In addition, another factor to be considered when evaluating the accuracy of the tests is the ‘threshold effect,’ which derives from the interrelationship between sensitivity and specificity; in other words, as sensitivity increases, specificity typically decreases. This effect may result from explicit variations in positive cut-off definitions or implicit differences in study populations and methodologies [69]. Such a phenomenon was evident for two of the evaluated Rose Bengal [25,52] tests and one IgG/IgM ELISA test [24] showed notably low specificity alongside high sensitivities.
In terms of specificity, various factors can affect its value. Culture, in comparison to other tests, demonstrates low sensitivity, leading to potentially lower specificity rates when used as a reference standard. Additionally, including healthy individuals in the control group poses a significant risk of data overestimation, as this group is not suitable for the index test. It is crucial to incorporate patients affected by other infectious diseases that clinically resemble brucellosis, such as typhoid fever, bacterial endocarditis, tuberculosis, and malaria, to assess cross-reactivity with Brucella. Moreover, the characteristics of the antigen, such as purity and type (purified, recombinant, or synthetic peptides), constitute another important factor influencing specificity assessment in the control group.
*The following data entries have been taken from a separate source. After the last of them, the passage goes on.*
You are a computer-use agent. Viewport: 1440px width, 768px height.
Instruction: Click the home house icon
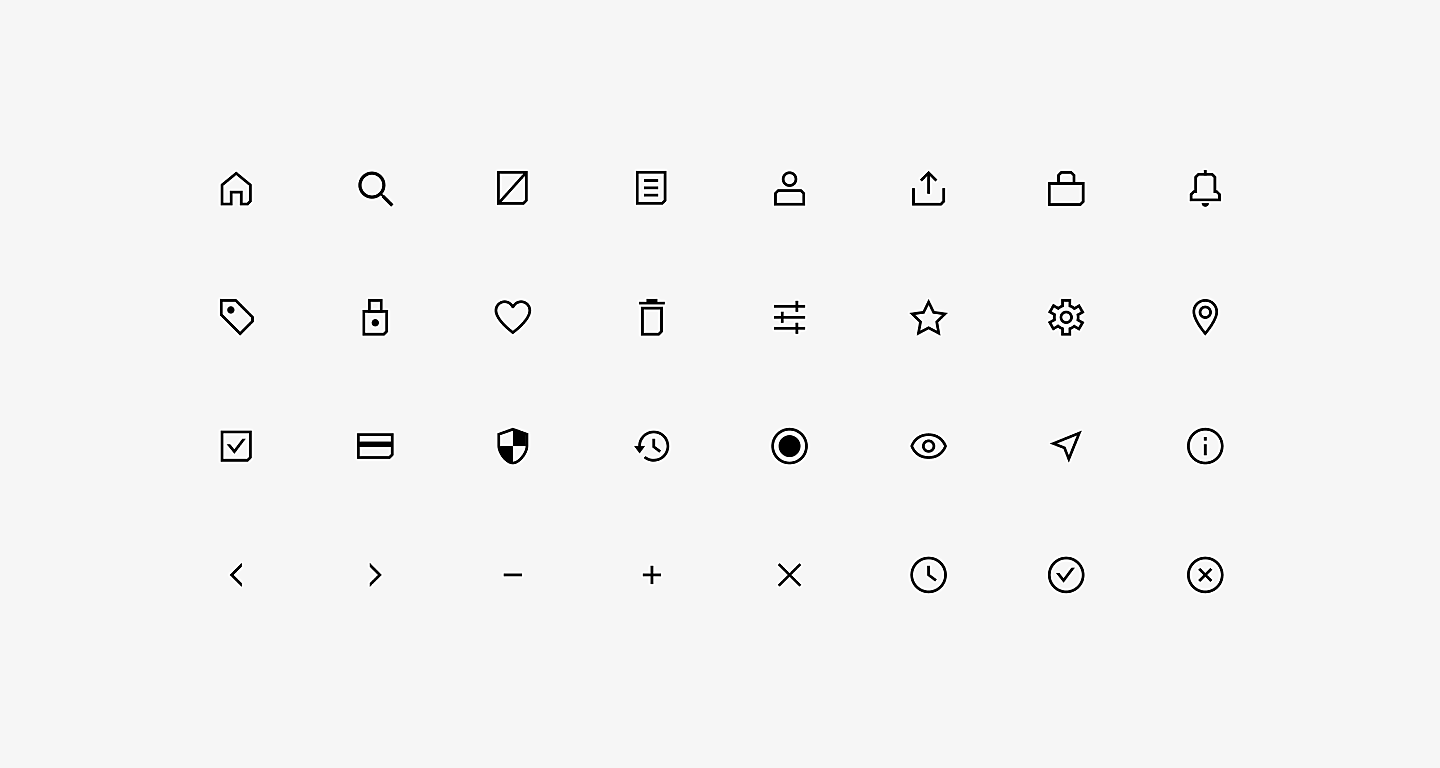tap(236, 188)
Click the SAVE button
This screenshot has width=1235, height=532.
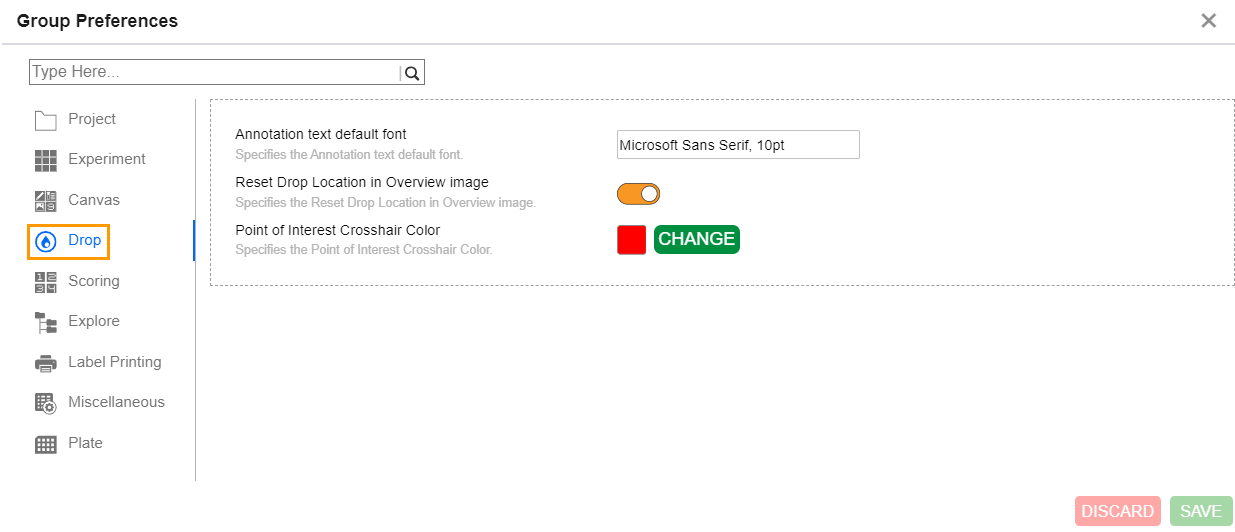pyautogui.click(x=1200, y=511)
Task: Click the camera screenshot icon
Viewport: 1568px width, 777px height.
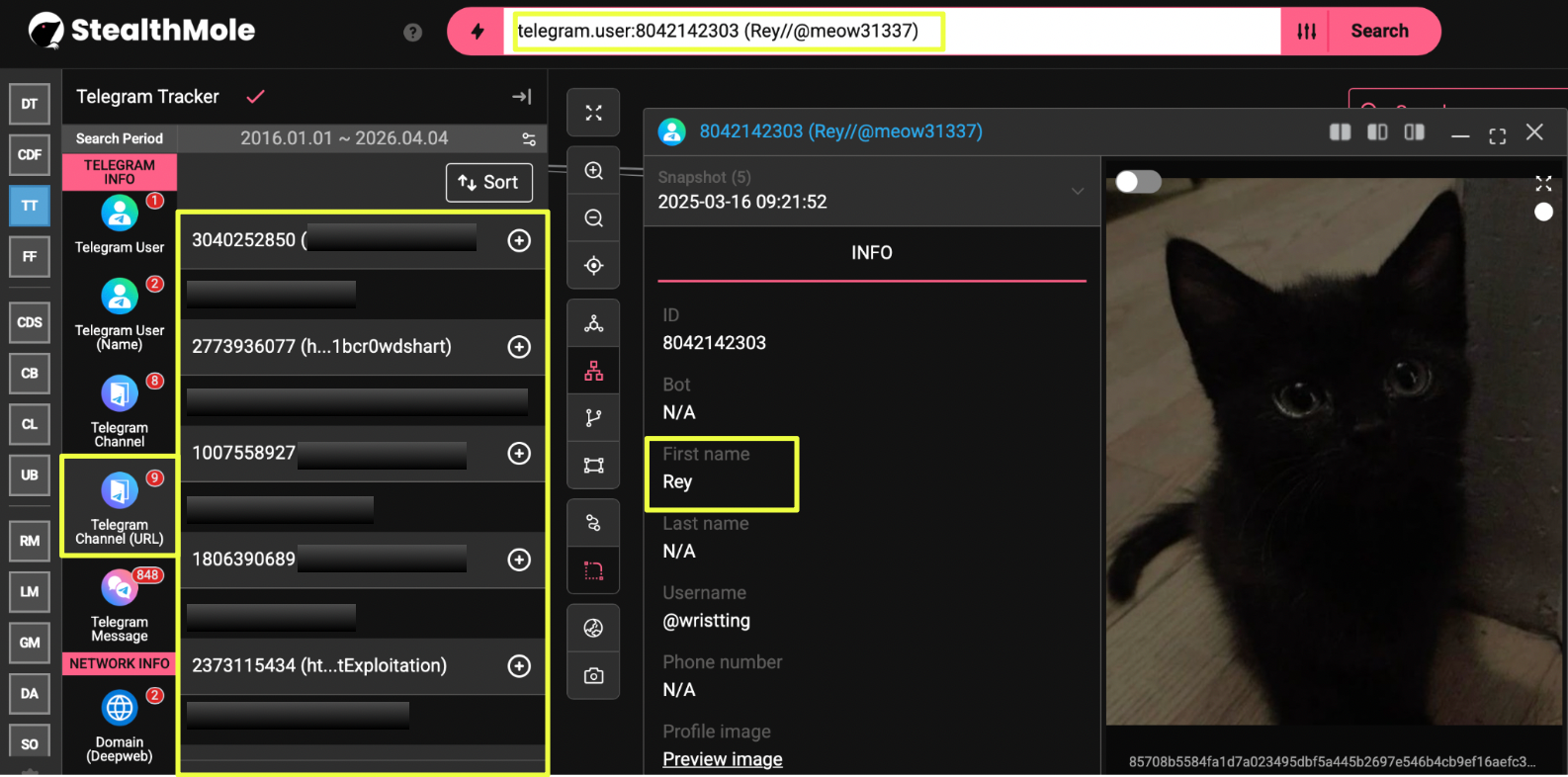Action: click(593, 676)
The definition of reference standards plays a crucial role in diagnostic accuracy studies, directly impacting test performance. The absence of a universally acknowledged gold standard test often presents a challenge, potentially leading to overestimation or underestimation of sensitivity and specificity rates. This variability depends on the frequency of classification errors made by the reference standard and the degree of correlation of errors between the index test and the reference standard [70]. In the context of brucellosis, culture is frequently used as a reference standard due to its high specificity. However, the variable and generally lower sensitivity of culture significantly impacts the accuracy of index tests. Our observation, when using culture as a reference test, revealed considerable heterogeneity in summary measurements and lower specificity of the index tests, likely stemming from the inherent low sensitivity of culture. To address this limitation, we adopted a reference standard of ’culture and/or SAT,’ resulting in reduced heterogeneity and seemingly fewer flaws in the obtained results.
Progress in diagnosing brucellosis has been limited, reflecting the underinvestment in this disease. A validated diagnostic strategy or a widely used point-of-care test is still lacking. Although some validation studies addressing rapid tests have been identified in the literature, a notable risk of bias was found in them, mainly due to the lack of specificity data [25,36,51], and the accuracy was, in general, low. Furthermore, the limited availability of commercial rapid tests prevents both its proper validation and its recommendation for large-scale use currently. In short, the available data are insufficient to explain the poor performance of rapid tests, which could be related to the antigen used or to the lower detection threshold used in immunochromatography. Another approach for improving the accuracy of the rapid tests would be developing a test based on the simultaneous detection of IgG and IgM antibodies, an apparently successful strategy for the ELISA platform. Further research and investment are required to develop more robust and accessible diagnostic tools for brucellosis. In the future, it is possible that the exploration of immune responses could play a pivotal role in advancing the development of innovative diagnostic tools for brucellosis. The identification of key elements in these responses, such as cytokines, antibodies, and cellular reactions, in this thesis, could contribute to the development of diagnostic assays incorporating multiple markers, enabling a more comprehensive and reliable diagnosis of brucellosis [71,72].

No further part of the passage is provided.